Figure 8.

Cholesterol and sphingolipid depletion reduce the synaptic localization of α-synuclein. A, Hippocampal neurons transfected with GFPαsyn were treated with 250 μm mevalonic acid (MA), 4 μm mevastatin (MV), and 10 μm fumonisin B₁ (FB1) (or DMS0/methanol control) at days 12 and 15 in vitro, fixed at day 18, immunostained for SV2, and imaged by confocal microscopy. In separate cultures, nystatin (10 μg/ml, or DMSO vehicle as control) was added at day 18 for 20 min before fixation and staining for SV2. Scale bar, 5 μm. SV2 was used as synaptic marker in this case because synaptophysin has been shown to bind cholesterol (Thiele et al., 2000) and hence might be sensitive to the manipulations.
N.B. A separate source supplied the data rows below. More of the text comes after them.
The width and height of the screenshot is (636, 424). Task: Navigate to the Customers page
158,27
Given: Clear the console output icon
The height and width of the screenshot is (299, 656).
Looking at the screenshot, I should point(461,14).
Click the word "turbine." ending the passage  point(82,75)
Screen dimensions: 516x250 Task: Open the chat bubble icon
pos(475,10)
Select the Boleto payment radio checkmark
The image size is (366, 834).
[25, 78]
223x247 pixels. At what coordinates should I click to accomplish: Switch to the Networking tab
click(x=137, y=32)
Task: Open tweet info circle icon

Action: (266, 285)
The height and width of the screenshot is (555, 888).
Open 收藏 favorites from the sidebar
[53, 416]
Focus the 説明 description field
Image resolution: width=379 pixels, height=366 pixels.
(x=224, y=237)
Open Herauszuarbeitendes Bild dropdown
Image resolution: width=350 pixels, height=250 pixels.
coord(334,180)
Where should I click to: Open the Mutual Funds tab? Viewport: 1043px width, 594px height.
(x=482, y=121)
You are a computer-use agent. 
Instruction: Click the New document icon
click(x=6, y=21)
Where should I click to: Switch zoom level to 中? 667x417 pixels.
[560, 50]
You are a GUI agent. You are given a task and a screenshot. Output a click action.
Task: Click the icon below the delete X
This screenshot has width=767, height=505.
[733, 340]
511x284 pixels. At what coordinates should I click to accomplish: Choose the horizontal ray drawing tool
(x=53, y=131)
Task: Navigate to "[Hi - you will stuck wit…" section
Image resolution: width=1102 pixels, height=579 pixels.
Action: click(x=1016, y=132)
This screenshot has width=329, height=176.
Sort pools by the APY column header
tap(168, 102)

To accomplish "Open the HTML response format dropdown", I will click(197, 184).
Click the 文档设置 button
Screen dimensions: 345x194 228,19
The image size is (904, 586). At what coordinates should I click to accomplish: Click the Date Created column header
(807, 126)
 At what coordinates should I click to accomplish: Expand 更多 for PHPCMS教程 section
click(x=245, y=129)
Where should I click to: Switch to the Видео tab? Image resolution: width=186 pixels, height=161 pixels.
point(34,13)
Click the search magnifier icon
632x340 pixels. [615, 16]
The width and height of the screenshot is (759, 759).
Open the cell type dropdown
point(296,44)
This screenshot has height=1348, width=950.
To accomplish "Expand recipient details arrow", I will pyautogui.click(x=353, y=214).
B, Synaptic enrichment was quantified as the ratio of fluorescence at the bouton to fluorescence in the axon (see Fig. 7). Both chronic treatment with MA/MV/FB1 and acute treatment with nystatin substantially reduce the synaptic localization of GFPαsyn. Eight fields from two independent cultures were examined. Bars represent mean ± SD. ^*p < 0.0003 (Student's t test) between drugs and the corresponding vehicle controls.